Work required
Find the lines below that contain "layout" and tally them. Return only the total.

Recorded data
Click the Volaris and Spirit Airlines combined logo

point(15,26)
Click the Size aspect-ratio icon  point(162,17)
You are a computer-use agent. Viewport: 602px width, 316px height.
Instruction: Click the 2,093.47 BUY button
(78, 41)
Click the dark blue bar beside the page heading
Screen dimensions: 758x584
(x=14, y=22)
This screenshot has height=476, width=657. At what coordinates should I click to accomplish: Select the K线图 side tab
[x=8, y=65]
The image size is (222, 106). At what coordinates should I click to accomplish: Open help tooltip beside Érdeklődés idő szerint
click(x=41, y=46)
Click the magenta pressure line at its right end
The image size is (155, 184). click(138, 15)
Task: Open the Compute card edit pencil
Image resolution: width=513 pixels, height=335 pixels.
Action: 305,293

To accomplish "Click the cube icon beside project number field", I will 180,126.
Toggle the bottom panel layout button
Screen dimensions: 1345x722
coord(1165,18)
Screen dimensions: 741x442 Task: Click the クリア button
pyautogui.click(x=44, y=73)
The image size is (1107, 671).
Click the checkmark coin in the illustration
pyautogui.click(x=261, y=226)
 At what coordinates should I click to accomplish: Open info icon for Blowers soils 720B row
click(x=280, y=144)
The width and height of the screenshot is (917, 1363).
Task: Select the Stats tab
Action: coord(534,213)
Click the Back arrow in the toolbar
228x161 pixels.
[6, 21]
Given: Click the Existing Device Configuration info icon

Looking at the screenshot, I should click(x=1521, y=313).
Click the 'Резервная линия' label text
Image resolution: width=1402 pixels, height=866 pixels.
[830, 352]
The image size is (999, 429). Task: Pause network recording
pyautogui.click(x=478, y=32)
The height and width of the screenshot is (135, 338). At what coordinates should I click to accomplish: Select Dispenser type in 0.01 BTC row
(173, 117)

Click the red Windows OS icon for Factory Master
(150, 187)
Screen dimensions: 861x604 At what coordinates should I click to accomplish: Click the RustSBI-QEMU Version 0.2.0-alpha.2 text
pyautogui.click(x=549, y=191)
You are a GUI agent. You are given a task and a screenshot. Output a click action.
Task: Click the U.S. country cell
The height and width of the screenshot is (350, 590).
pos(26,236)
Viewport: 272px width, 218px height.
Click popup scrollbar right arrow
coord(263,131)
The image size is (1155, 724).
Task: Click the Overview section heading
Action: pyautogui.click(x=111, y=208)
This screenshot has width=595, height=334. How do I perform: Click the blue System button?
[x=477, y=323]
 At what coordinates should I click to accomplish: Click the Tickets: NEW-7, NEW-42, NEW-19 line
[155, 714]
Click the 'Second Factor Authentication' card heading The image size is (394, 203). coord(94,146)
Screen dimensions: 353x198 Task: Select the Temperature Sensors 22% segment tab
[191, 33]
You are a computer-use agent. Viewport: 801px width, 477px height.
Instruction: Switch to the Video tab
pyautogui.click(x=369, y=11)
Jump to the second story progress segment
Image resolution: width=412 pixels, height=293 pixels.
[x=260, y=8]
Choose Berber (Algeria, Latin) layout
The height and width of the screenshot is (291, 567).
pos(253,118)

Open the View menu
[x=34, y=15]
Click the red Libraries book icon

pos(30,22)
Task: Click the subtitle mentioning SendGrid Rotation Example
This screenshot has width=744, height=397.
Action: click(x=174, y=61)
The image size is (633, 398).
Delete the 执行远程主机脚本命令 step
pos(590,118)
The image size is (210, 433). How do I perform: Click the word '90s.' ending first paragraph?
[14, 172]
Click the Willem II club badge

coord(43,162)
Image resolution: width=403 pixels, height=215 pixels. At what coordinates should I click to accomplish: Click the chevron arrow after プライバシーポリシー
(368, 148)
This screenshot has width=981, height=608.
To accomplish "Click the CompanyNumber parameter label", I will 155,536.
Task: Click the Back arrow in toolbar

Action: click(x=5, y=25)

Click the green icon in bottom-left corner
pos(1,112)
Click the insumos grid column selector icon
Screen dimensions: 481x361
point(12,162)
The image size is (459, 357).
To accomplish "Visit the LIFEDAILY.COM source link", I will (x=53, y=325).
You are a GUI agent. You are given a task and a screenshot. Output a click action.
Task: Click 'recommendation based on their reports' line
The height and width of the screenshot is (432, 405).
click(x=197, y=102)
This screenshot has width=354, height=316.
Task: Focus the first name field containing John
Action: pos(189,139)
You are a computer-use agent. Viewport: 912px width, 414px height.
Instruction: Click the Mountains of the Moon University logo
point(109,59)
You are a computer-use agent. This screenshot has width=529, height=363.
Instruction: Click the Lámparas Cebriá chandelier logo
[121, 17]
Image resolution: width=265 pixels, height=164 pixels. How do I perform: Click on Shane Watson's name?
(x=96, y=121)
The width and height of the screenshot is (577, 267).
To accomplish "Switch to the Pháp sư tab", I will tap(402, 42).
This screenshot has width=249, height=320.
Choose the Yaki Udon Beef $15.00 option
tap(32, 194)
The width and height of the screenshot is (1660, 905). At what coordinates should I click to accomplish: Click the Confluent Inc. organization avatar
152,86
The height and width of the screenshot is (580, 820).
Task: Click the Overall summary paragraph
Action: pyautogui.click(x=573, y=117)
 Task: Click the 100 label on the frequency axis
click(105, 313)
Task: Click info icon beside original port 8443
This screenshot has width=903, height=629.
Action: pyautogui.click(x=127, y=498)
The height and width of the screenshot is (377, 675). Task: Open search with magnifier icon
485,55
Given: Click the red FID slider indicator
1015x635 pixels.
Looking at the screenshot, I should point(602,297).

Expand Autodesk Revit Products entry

Solution for this exercise
2